Hilltop Carriage

“If the question was asked: ‘In what city in the world are the greatest number of carriages manufactured?’ almost any American school boy would answer Cincinnati, Ohio.” – The Hub, October 1897
Walnut Hills boasted several carriage factories in the late nineteenth century. The finest quality coaches came from the Hill Top carriage shop between Gilbert Avenue and the top of what is now Florence Avenue. Shortly after T. J. Orr – a native of East Walnut Hills – opened of the factory in 1885, an account of Cincinnati’s “Leading Manufactures” reported: “They are practical and experienced carriage manufacturers, and do first-class work only. Their work is all done by hand, no machinery whatever being used. … An average of ten employees are kept busy here the year round in making fine carriages, buggies, phaetons and spring wagons of superior build.”
By 1892, John Phillip Thompson bought out Orr. Thompson was originally from England, where he worked in the carriage trade in York for seven years, followed by two years in the high-quality London market as a painter and “ornamentor.” He found his way to the US in 1867, and to Cincinnati in about 1890. An 1894 profile said “Our subject is a member of the I. O. O. F. [ Independent Order of Odd Fellows] and the Knights of Workmen; the family attend the Episcopal Church. Mr. Thompson is recognized as one of the most expert carriage painters in the city. He gives his personal attention to the business, and the quality of the carriages manufactured being of a superior grade, he has succeeded in building up an extensive and rapidly increasing business.”
In 1898, Hegge Brothers opened another carriage factory next door to Hill Top, and in 1899 both moved to neighboring addresses on Woodburn Avenue. A few years later new businesses had taken over the Woodburn addresses.

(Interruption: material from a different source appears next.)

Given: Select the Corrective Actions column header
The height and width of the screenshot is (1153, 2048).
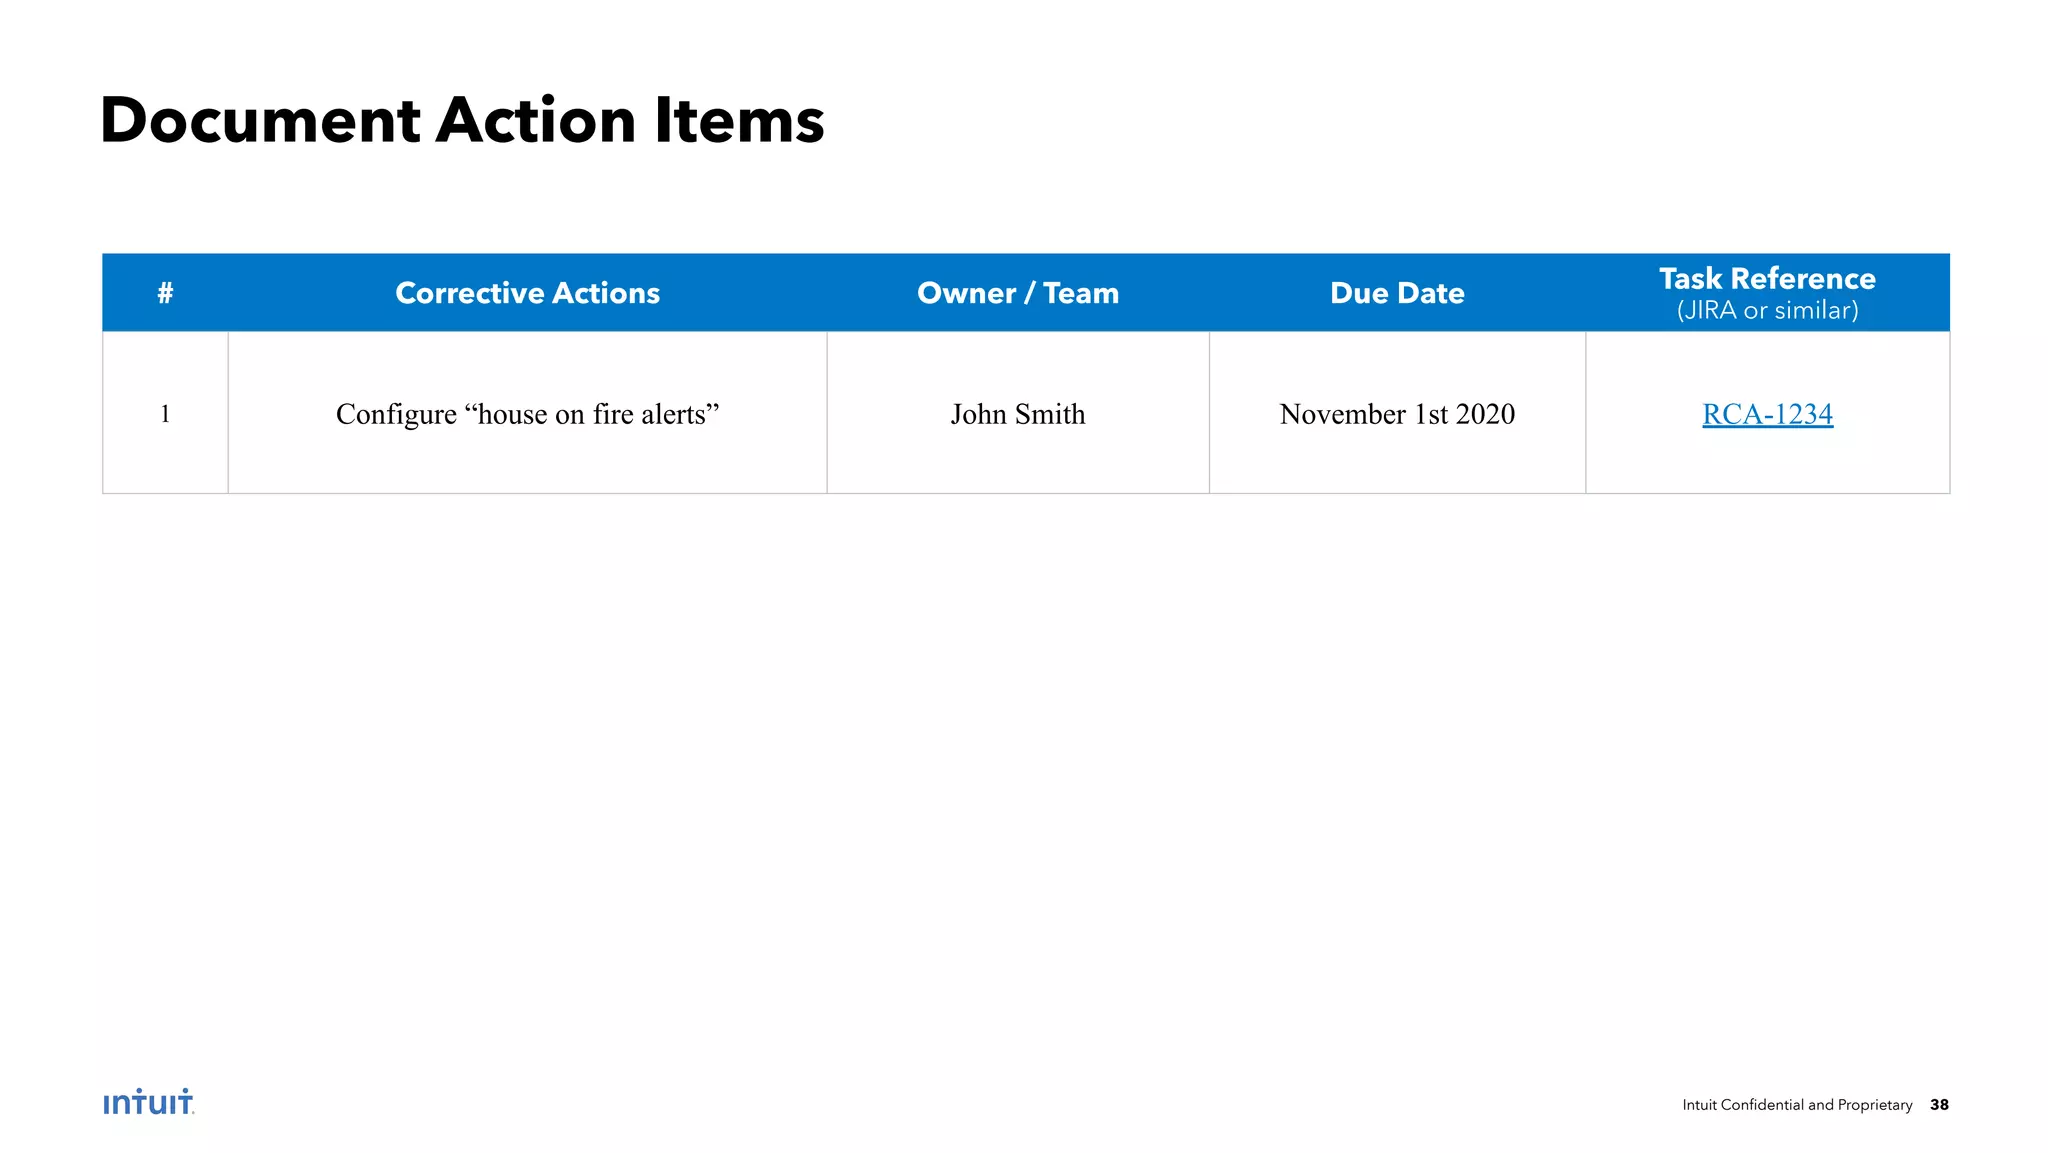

Hill Top Carriage, which catered to the high end of the trade, was an anomaly. The “Cincinnati Buggy” that took the market by storm was more often an inexpensive, simple, unadorned vehicle aimed at the farmer who wanted something smaller and lighter than his working wagon to drive to town. Before then end of the nineteenth century the city was churning out 100,000 per year, valued at more than $10 million. The Queen City consistently outproduced the next two metropolitan areas – in the 1870’s, New York and Philadelphia, but by the 1890’s points farther west. The cost and volume breakthroughs came from the extensive use of machinery producing “duplicate [interchangeable] parts,” further minimization of labor hours by using fewer coats of thicker paints, and shipping the vehicles in boxes leaving final assembly to the distributor or customer.